*WHAT TO PRODUCE:* Count the lines in the items below that contain the word "every", with case counting. Give only the number.

*INFORMATION SUPPLIED:*
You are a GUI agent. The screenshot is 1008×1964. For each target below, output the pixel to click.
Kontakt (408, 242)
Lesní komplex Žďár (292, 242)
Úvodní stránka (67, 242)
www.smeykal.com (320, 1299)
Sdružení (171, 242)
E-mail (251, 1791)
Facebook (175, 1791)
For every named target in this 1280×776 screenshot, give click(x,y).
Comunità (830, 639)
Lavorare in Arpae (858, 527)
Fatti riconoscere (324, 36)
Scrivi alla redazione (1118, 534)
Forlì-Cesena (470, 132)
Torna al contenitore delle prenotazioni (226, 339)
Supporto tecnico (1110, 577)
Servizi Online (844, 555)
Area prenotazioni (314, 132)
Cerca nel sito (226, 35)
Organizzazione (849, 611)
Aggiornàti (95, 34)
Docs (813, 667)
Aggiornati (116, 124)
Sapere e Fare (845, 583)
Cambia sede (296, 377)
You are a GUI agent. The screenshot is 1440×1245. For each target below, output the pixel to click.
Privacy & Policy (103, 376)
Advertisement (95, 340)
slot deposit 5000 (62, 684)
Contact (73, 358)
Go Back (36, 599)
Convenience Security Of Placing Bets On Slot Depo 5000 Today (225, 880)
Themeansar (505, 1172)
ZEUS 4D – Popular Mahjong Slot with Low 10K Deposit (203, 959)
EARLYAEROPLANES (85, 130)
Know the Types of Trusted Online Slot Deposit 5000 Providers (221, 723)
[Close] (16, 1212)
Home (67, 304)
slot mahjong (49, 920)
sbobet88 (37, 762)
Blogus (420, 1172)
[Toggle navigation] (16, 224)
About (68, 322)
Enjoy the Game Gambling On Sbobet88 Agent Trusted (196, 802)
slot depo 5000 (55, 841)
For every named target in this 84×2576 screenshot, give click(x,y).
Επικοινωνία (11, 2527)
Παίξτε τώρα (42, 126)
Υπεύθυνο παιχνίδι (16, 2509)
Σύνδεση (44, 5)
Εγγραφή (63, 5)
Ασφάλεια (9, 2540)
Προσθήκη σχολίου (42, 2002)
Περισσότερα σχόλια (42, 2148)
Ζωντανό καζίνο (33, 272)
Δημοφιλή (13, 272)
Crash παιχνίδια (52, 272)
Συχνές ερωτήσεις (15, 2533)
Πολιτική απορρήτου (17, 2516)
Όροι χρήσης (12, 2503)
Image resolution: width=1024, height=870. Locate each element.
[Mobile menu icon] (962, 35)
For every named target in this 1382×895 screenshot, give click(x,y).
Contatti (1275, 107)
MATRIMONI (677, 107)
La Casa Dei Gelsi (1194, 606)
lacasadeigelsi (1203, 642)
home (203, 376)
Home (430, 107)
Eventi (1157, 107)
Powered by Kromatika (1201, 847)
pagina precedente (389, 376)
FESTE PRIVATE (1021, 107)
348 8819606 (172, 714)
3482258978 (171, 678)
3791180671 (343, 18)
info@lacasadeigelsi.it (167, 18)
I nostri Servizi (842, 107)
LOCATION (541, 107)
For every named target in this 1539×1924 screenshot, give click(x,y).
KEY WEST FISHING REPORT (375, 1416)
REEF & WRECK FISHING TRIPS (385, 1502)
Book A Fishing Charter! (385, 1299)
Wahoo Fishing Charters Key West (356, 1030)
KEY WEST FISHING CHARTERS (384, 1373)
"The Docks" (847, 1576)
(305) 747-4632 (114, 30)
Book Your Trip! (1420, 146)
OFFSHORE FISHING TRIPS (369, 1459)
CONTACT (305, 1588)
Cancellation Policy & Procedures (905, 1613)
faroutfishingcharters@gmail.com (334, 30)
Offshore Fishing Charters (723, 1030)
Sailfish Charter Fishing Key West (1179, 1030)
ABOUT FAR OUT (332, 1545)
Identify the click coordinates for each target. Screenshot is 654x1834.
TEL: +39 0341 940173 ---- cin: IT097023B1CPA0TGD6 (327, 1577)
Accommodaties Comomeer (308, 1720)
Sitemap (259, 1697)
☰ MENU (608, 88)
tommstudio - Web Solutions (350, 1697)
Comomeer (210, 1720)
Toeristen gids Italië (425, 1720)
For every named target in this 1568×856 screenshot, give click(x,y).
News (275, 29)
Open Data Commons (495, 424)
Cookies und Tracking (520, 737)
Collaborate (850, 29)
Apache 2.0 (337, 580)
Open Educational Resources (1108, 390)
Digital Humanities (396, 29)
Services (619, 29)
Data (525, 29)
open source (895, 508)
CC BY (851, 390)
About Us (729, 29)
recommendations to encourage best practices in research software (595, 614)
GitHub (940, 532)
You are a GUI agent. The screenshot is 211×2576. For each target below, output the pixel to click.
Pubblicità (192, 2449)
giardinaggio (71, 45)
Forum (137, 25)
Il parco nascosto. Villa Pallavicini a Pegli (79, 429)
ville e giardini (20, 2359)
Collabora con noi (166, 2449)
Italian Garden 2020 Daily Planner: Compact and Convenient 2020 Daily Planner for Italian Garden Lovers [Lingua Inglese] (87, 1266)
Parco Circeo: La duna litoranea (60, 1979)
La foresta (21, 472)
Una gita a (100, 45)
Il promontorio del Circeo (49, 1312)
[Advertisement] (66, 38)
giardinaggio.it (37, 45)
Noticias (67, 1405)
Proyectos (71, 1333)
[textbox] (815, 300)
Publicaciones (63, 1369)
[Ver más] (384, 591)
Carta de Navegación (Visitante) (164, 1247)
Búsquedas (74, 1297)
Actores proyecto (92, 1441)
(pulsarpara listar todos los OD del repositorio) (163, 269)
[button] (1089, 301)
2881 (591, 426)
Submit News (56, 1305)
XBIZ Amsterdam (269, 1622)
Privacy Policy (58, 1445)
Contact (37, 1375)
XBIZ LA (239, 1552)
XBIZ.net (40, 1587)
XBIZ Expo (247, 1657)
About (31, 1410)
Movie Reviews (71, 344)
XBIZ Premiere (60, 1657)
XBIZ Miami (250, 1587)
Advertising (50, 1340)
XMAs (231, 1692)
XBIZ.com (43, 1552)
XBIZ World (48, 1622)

*EXPECTED OUTPUT:* 5